#### WORK ORDER:
Please write out, exactly, every line of the listing from its first line through the one that includes "Given: Select the Неделя geography tab".

#### DATA EXTRACT:

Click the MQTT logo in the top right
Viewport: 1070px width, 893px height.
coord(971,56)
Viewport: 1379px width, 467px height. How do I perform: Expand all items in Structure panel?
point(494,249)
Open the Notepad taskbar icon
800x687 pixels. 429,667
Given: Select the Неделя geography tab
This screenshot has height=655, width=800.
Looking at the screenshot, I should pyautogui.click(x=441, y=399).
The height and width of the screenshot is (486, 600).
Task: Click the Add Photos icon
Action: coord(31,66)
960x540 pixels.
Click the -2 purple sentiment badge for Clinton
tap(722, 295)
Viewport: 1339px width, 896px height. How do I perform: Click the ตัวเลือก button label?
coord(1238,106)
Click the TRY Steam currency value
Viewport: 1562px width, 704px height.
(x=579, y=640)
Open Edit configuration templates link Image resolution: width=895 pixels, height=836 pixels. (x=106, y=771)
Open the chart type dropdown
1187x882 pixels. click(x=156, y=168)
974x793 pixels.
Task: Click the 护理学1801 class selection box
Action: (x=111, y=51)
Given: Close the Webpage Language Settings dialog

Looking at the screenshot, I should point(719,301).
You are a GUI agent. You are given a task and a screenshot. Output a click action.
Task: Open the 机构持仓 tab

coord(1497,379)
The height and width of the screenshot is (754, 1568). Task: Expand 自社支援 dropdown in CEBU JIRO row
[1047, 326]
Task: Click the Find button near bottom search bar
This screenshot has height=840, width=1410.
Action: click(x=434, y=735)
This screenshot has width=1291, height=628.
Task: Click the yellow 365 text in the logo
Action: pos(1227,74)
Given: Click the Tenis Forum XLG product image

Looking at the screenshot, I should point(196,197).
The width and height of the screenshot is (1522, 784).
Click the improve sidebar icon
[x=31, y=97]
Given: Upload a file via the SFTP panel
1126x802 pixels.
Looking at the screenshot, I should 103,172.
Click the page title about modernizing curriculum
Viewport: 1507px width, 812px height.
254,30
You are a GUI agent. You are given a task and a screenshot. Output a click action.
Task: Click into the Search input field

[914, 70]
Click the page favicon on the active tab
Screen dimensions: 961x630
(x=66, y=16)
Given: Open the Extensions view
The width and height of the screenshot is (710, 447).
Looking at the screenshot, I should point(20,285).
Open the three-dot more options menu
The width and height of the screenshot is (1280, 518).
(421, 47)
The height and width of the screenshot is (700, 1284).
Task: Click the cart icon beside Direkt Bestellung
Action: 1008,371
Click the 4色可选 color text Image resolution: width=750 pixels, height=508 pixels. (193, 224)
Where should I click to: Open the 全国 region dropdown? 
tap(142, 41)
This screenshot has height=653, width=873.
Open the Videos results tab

#### ANSWER SECTION:
Click the MQTT logo in the top right
Viewport: 1070px width, 893px height.
coord(971,56)
Viewport: 1379px width, 467px height. How do I perform: Expand all items in Structure panel?
point(494,249)
Open the Notepad taskbar icon
800x687 pixels. 429,667
Given: Select the Неделя geography tab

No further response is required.